OS DESAFIOS DE VIVER DA ARTE


OS DESAFIOS DE VIVER DA ARTE

Ser artista no Brasil requer escolhas... Ou renúncias

Foto reprodução


 Por Joyce Salina e Daiane Raposo

O caminho para chegar aonde se sonha não é nem um pouco fácil. Escolher viver dos palcos não te dá garantias. Já que  a arte não é culturalmente valorizada no Brasil, os espetáculos não recebem o retorno financeiro imediato para suprir o custo de vida dos artistas independentes e das pequenas cias teatrais. Essa carência financeira faz com que esses profissionais tenham uma jornada de trabalho muito intensa para dar conta de suas despesas e seguirem suas carreiras. Existem inúmeros motivos para a desistência, a insegurança no mercado, é um exemplo. Não porque esse sonho é pequeno, mas sim devido as cobranças da vida. O meio artístico ainda está longe de ser financeiramente seguro.
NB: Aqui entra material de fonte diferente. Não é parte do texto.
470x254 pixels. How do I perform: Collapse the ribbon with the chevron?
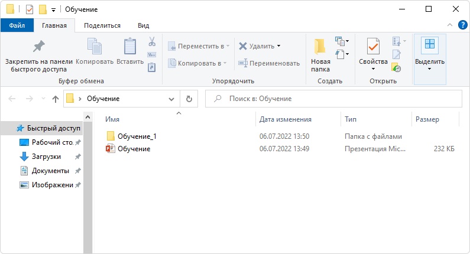450,25
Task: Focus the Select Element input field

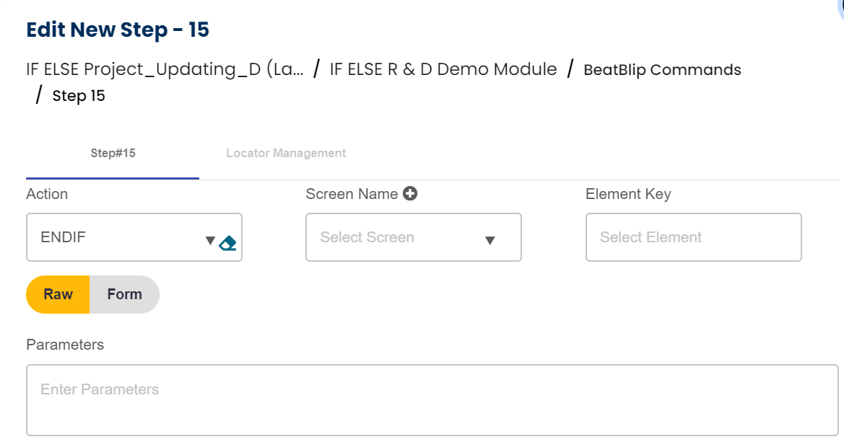Action: click(693, 237)
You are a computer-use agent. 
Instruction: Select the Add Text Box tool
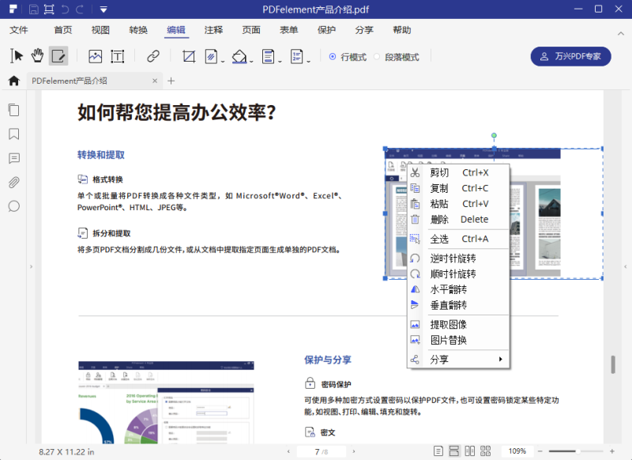119,56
O que não falta são bons espetáculos, com bons artistas, e há uma população carente desse conteúdo. O Rio de Janeiro possui lonas culturais, SESCS e teatros municipais com ingressos a preços populares em algumas peças, porém a população mais pobre não comparece. O que nos leva a indagar  o real motivo para atrações em áreas nobres atingirem mais espectadores. Talvez a educação recebida referente a valorização da arte seja a resposta. Poucas pessoas de classes mais baixas estão abertas para esse mundo lúdico, pois a realidade não permite ver a vida de outra perspectiva. Os eventos gratuitos realizados através das escolas de teatro dentro das comunidades que montam diversos espetáculos voltados para os moradores, mesmo sendo de graça, não alcançam o público alvo. Ainda que  os envolvidos sejam  atores do próprio local o resultado fica aquém do esperado, pouquíssimas pessoas aparecem.


Os investimento do Governo Federal na cultura brasileira ocupam cerca de 4 e 6% do PIB Nacional.  Em geral, a população que acaba por usufruir desse investimento vem de classes mais altas. É necessário investir tanto em cultura quanto na educação  para que essa população utilize ao máximo os recursos. Fabio Almeida Mateus, Diretor do Sindicato dos Artistas e Técnicos em Espetáculos de Diversões do Estado do Rio de Janeiro-SATED/RJ, acredita que uma saída para a situação de escassez de recursos para a cultura seria o investimento da iniciativa privada nas áreas periféricas. A arte na nossa cultura, em geral, ainda é muito desprestigiada.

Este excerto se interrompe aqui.